Action item: Return the lines below exactly as they appear, please, starting with the first and ending with the one that contains "Click the help question mark icon".

Data listing:
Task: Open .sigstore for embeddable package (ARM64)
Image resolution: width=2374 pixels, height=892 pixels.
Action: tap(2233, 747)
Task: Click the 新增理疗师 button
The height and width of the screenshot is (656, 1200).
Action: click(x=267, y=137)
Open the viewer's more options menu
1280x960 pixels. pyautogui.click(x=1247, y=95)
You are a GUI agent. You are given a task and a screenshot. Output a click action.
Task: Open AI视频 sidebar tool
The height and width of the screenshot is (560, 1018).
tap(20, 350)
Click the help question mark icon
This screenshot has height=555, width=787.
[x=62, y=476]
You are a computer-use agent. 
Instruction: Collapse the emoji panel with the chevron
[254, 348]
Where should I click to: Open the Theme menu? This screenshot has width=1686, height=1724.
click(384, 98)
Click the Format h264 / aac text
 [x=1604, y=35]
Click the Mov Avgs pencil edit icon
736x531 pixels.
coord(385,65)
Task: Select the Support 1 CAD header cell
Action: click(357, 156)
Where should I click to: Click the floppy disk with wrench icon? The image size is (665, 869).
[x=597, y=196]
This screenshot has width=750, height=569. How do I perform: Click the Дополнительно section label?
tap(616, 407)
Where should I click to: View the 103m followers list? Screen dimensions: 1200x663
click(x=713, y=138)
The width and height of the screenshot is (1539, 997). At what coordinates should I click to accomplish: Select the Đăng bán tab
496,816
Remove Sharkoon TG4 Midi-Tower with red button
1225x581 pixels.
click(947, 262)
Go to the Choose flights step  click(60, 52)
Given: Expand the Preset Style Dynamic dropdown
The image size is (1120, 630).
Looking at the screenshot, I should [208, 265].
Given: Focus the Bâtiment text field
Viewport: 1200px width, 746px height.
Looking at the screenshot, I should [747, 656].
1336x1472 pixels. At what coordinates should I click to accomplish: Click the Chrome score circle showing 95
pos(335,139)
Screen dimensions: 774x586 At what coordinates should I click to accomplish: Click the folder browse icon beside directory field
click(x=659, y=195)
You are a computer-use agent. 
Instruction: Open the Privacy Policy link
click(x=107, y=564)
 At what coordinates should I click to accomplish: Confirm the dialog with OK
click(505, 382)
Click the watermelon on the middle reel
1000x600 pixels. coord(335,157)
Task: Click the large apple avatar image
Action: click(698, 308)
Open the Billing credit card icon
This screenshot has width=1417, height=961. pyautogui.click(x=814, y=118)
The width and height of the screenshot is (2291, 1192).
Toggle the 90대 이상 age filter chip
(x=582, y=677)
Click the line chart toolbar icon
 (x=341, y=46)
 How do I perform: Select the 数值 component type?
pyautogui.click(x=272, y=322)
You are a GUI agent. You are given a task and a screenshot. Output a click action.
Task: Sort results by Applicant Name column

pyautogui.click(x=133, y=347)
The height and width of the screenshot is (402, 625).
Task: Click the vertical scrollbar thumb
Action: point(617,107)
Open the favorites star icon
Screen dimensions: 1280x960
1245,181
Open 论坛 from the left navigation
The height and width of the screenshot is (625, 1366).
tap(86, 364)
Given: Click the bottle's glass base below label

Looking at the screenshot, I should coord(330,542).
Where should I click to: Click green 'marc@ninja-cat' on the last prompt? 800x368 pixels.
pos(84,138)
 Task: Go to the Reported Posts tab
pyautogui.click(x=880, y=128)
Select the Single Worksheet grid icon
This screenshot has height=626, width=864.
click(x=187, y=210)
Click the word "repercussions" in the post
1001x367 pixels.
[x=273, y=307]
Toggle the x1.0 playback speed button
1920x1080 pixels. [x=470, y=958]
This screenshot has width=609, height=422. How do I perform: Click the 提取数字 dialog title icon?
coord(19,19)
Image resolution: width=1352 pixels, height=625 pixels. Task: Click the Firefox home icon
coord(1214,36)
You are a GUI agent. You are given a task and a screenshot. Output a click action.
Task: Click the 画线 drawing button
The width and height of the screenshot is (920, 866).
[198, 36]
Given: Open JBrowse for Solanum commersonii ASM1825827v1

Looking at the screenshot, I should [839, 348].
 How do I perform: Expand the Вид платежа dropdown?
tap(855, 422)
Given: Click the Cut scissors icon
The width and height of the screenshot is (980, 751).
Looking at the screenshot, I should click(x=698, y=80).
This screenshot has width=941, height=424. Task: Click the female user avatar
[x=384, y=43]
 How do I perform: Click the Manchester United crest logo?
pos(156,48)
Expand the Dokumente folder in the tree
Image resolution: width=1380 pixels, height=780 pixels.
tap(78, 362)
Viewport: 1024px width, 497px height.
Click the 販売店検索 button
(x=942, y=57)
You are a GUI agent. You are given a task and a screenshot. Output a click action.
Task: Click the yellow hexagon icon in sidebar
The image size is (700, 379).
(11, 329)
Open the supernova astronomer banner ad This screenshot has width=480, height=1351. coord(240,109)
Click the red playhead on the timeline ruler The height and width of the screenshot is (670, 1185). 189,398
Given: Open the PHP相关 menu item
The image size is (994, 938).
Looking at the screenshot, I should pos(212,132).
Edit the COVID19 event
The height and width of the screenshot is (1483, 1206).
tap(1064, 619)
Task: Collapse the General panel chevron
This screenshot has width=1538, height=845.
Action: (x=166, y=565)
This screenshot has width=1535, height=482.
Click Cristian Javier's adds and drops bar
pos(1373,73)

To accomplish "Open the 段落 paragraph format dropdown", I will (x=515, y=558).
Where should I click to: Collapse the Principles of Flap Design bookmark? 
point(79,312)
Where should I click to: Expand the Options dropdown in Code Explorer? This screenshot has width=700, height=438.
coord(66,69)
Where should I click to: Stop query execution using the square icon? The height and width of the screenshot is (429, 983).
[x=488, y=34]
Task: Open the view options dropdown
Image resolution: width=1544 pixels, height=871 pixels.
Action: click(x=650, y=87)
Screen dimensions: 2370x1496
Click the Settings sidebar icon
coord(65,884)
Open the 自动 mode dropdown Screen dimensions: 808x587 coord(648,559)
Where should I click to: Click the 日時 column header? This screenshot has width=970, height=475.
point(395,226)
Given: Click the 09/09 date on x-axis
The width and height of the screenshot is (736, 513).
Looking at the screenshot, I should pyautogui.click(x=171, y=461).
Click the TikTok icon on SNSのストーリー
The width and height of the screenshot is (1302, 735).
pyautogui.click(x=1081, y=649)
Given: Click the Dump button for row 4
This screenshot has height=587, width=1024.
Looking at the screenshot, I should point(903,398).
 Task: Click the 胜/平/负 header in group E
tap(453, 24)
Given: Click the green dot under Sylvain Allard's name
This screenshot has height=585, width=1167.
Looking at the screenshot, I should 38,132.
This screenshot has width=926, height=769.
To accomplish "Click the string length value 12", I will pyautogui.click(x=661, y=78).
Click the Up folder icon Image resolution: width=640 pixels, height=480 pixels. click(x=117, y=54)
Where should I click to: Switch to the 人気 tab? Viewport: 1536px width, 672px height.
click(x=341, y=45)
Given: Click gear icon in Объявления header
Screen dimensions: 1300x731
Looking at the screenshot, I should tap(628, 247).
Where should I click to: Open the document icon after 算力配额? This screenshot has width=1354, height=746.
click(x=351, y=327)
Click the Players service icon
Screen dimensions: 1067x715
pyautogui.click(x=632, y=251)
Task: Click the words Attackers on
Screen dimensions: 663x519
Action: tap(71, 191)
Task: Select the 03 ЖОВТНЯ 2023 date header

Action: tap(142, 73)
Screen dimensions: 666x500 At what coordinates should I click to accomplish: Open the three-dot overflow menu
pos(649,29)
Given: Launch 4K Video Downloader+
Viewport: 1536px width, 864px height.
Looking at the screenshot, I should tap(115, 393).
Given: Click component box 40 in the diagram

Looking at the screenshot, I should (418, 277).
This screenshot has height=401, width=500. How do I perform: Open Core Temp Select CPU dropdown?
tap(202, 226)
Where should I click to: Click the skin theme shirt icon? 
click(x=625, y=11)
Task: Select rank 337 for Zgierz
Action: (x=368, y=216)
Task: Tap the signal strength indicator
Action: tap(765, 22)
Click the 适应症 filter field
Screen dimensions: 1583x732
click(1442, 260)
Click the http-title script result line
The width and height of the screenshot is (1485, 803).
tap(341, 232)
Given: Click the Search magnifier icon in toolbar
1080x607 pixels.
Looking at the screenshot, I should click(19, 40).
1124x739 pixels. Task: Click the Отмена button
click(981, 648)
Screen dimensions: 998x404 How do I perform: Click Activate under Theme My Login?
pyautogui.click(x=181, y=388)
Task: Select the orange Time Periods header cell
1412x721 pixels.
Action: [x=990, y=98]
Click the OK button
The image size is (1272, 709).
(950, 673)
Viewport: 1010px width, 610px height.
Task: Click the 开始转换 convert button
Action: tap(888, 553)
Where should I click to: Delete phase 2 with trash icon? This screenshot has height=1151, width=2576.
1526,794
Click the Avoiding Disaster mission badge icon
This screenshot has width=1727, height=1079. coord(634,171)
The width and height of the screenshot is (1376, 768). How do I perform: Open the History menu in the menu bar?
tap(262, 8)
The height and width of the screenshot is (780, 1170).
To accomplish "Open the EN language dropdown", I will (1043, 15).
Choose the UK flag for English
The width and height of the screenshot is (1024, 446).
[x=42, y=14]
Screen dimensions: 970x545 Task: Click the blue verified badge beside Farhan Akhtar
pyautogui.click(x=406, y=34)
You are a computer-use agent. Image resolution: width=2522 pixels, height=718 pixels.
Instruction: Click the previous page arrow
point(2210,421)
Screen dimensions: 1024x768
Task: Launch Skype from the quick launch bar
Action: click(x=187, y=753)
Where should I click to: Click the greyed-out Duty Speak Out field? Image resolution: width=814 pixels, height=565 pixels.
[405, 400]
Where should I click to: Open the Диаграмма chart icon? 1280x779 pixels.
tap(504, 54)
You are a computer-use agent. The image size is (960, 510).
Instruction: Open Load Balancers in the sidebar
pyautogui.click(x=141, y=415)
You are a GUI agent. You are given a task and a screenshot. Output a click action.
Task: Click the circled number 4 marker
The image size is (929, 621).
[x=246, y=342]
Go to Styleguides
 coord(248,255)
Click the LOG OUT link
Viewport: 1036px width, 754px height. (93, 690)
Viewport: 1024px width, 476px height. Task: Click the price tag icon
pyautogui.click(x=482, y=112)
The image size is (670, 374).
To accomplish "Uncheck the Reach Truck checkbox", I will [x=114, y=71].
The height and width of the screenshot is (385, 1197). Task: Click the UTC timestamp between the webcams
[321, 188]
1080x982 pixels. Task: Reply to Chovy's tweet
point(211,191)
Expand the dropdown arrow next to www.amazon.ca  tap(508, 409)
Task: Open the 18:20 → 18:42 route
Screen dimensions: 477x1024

Output:
Task: Open .sigstore for embeddable package (ARM64)
Image resolution: width=2374 pixels, height=892 pixels.
Action: tap(2233, 747)
Task: Click the 新增理疗师 button
The height and width of the screenshot is (656, 1200).
Action: click(x=267, y=137)
Open the viewer's more options menu
1280x960 pixels. pyautogui.click(x=1247, y=95)
You are a GUI agent. You are given a task and a screenshot. Output a click action.
Task: Open AI视频 sidebar tool
The height and width of the screenshot is (560, 1018).
tap(20, 350)
Click the help question mark icon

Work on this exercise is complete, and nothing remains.